La decisione si innesta in un panorama eccessivamente incerto avvertendosi l’esigenza di una  uniformità di applicazione del diritto civile su tutto il territorio nazionale.
“L’affermazione per cui l’ente “legittimato passivo” in relazione all’azione risarcitoria per i danni causati dalla fauna selvatica protetta è esclusivamente quello cui sarebbe spettato in concreto porre in essere la condotta omessa causativa del danno ha, del resto, portato a ricostruzioni non sempre coincidenti delle medesime legislazioni regionali, ed a sostenere talvolta e/o a negare altre volte (anche in relazione alla medesima regione) che avesse rilievo una determinata delega di funzioni amministrative e/o che la stessa potesse dirsi “concretamente attuata”, ovvero che una determinata condotta omessa spettasse ad un ente o ad un altro, e/o fosse o meno esigibile dall’uno o dall’altro. Ciò senza contare che talvolta la stessa responsabilità delle Regioni e delle Province è stata considerata concorrente ed altre volte esclusiva.”

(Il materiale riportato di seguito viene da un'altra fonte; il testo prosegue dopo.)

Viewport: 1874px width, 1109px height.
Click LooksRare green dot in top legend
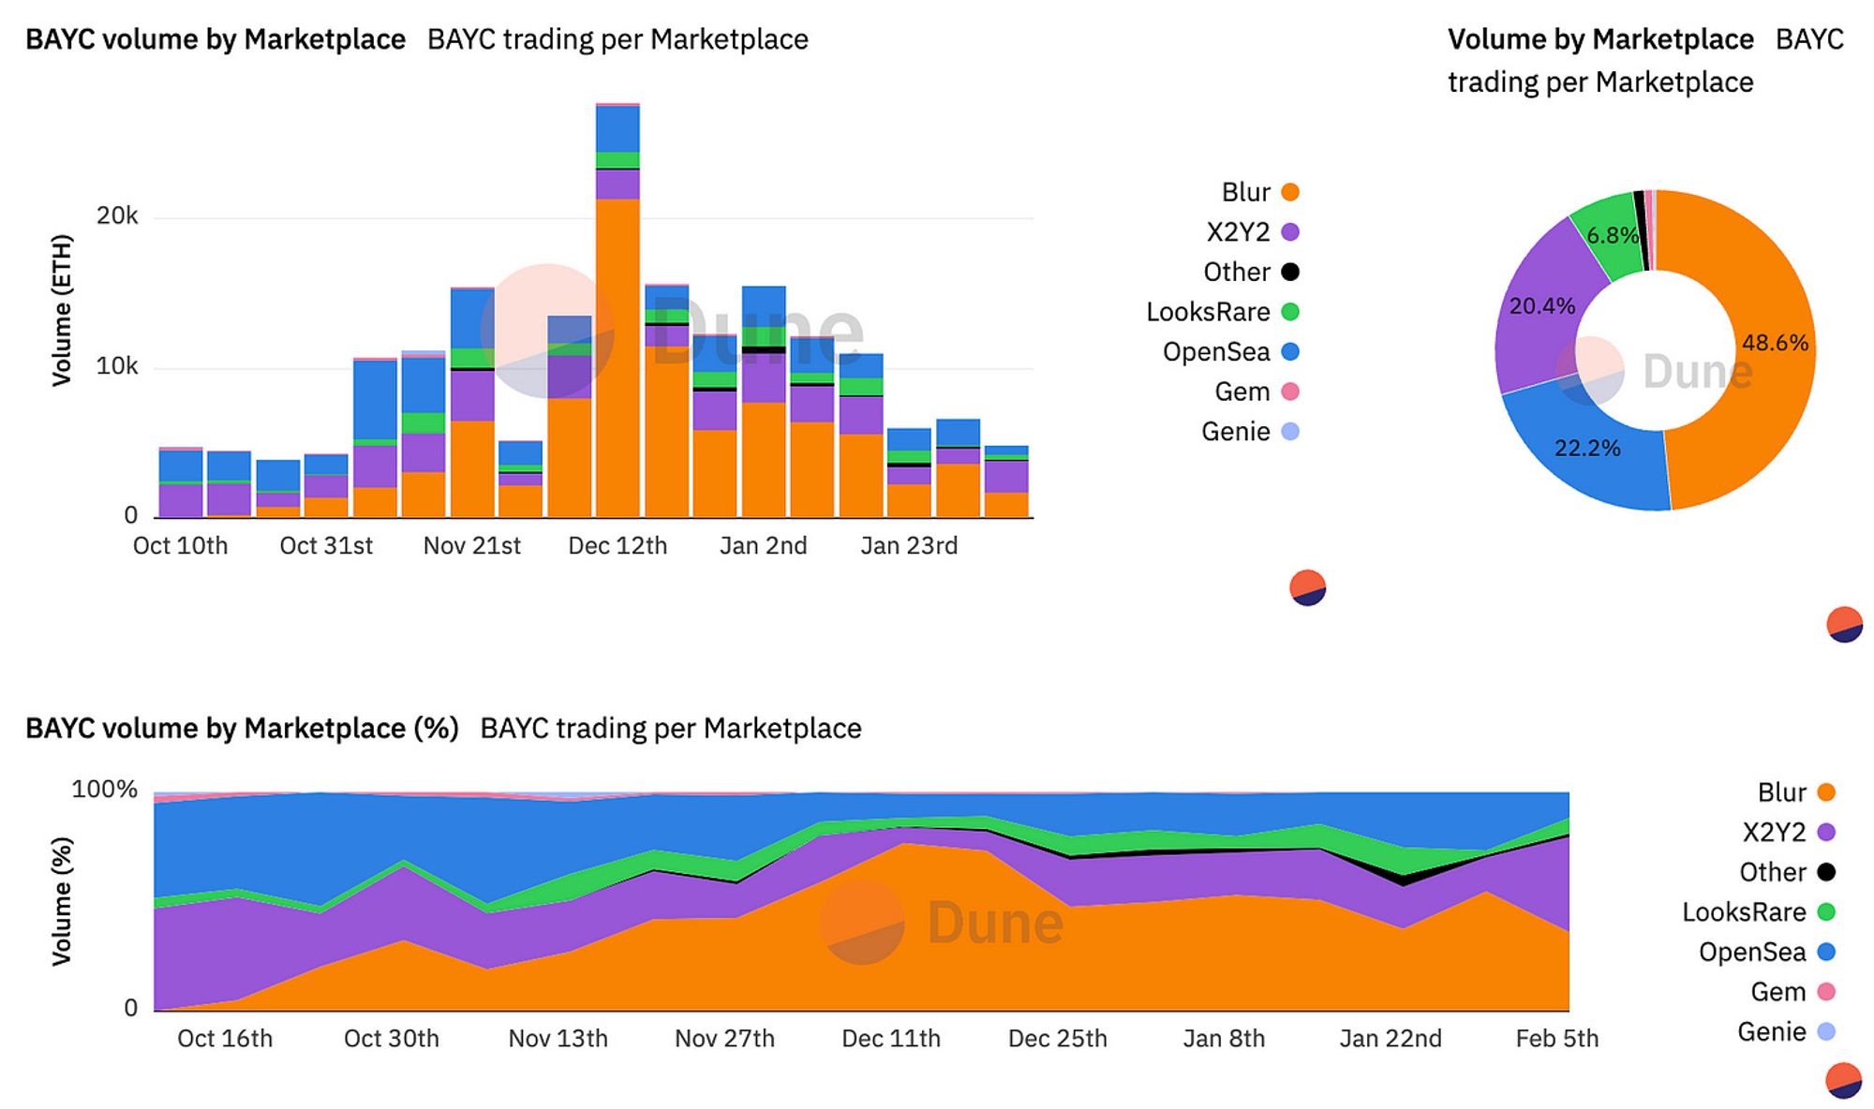tap(1290, 312)
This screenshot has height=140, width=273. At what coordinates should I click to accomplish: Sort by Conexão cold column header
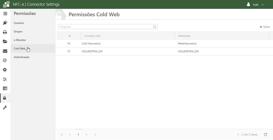(x=92, y=36)
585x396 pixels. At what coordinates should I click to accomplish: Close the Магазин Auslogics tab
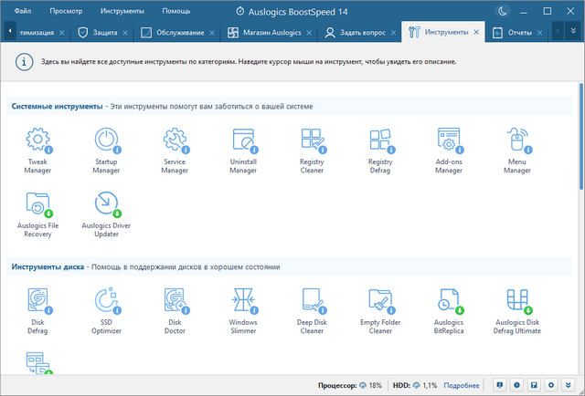point(309,32)
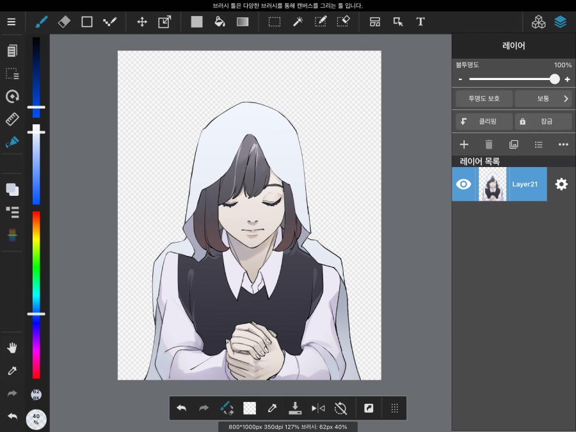Activate the Magic Wand selection tool
This screenshot has width=576, height=432.
[x=297, y=21]
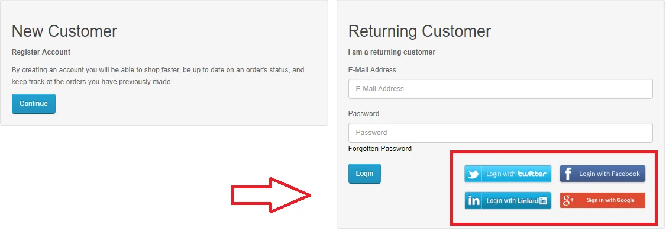This screenshot has width=666, height=237.
Task: Click the red outlined arrow annotation
Action: point(271,196)
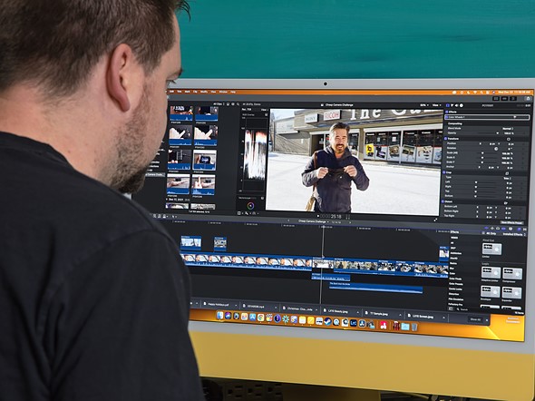Open the audio inspector speaker icon
This screenshot has height=401, width=535.
(456, 105)
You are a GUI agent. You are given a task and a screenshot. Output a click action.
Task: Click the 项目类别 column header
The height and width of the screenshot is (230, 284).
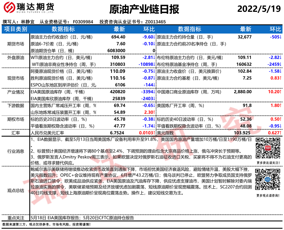click(x=16, y=29)
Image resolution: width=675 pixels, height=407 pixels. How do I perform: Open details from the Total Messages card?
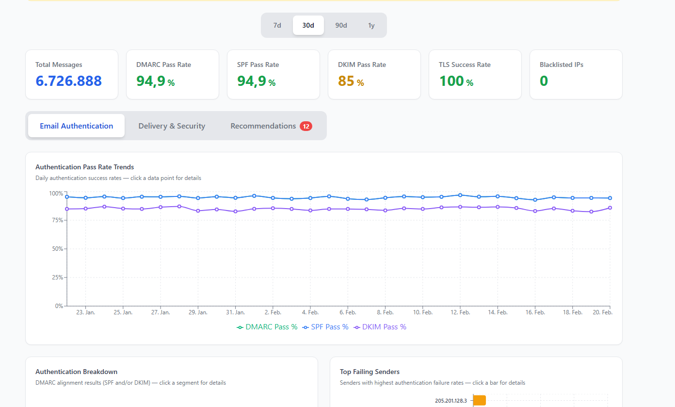click(71, 74)
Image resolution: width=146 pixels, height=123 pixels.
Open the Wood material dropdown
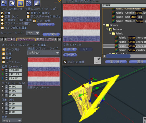[12, 121]
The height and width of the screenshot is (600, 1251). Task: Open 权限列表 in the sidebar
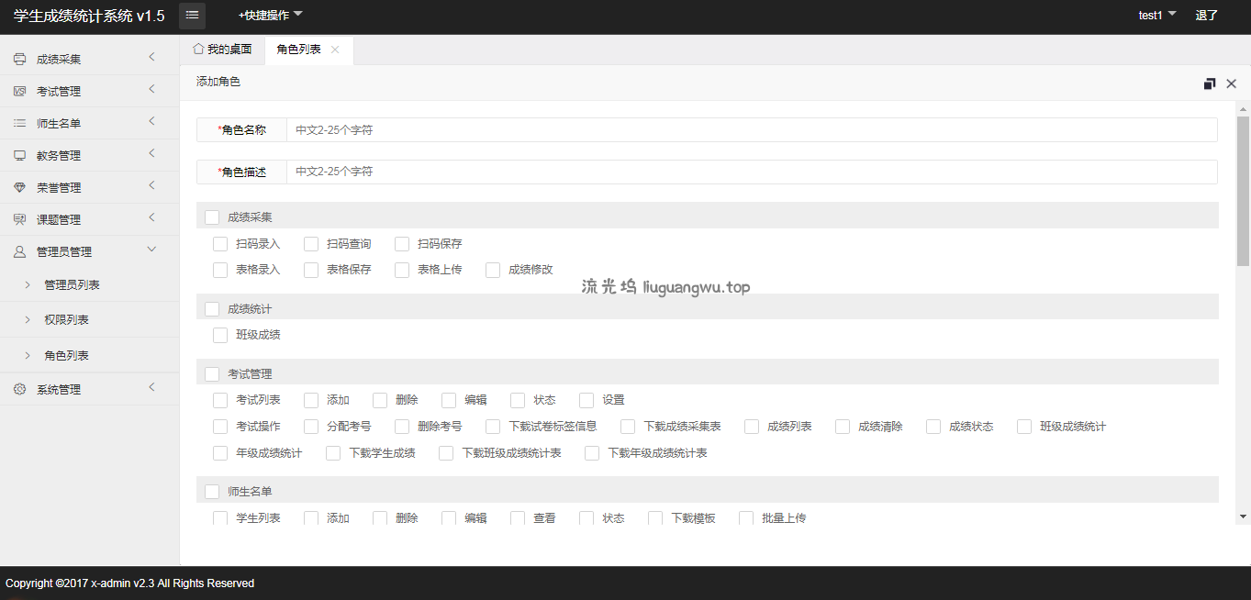pos(66,320)
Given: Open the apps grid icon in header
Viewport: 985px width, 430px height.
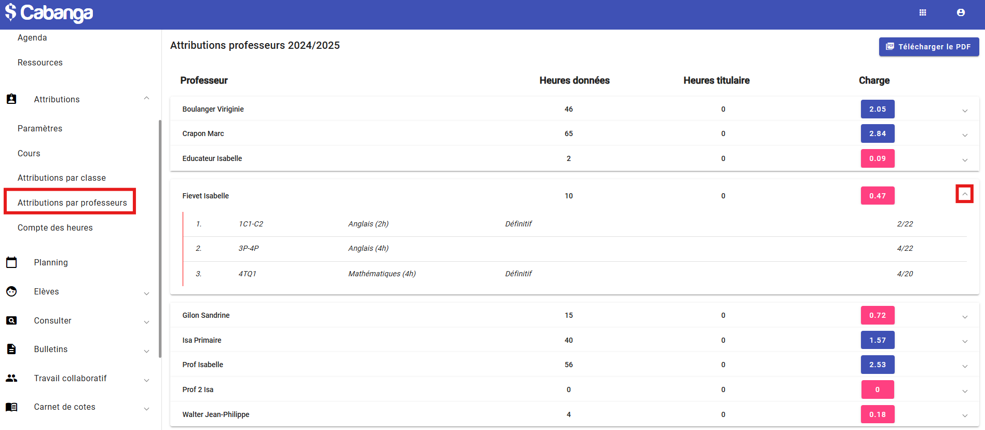Looking at the screenshot, I should click(923, 12).
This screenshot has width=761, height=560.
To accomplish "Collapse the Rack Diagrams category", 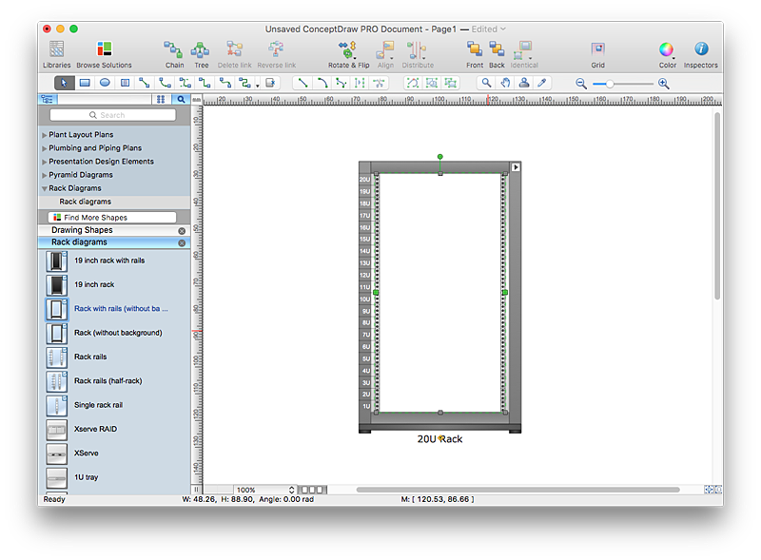I will click(45, 188).
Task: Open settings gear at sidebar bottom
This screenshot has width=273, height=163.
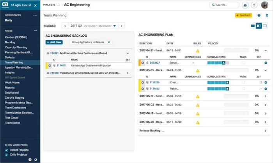Action: coord(35,159)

La Corte ha pertanto deciso che “ai fini del risarcimento dei danni cagionati dagli animali selvatici appartenenti alle specie protette e che rientrano, ai sensi della L. n. 157 del 1992, nel patrimonio indisponibile dello Stato, va applicato il criterio di imputazione della responsabilità di cui all’art. 2052 c.c. e il soggetto pubblico responsabile va individuato nella Regione, in quanto ente al quale spetta in materia la funzione normativa, nonchè le funzioni amministrative di programmazione, coordinamento, controllo delle attività eventualmente svolte – per delega o in base a poteri di cui sono direttamente titolari – da altri enti, ivi inclusi i poteri sostitutivi per i casi di eventuali omissioni (e che dunque rappresenta l’ente che “si serve”, in senso pubblicistico, del patrimonio faunistico protetto), al fine di perseguire l’utilità collettiva di tutela dell’ambiente e dell’ecosistema; la Regione potrà eventualmente rivalersi (anche chiamandoli in causa nel giudizio promosso dal danneggiato) nei confronti degli altri enti ai quali sarebbe spettato di porre in essere in concreto le misure che avrebbero dovuto impedire il danno, in quanto a tanto delegati, ovvero trattandosi di competenze di loro diretta titolarità.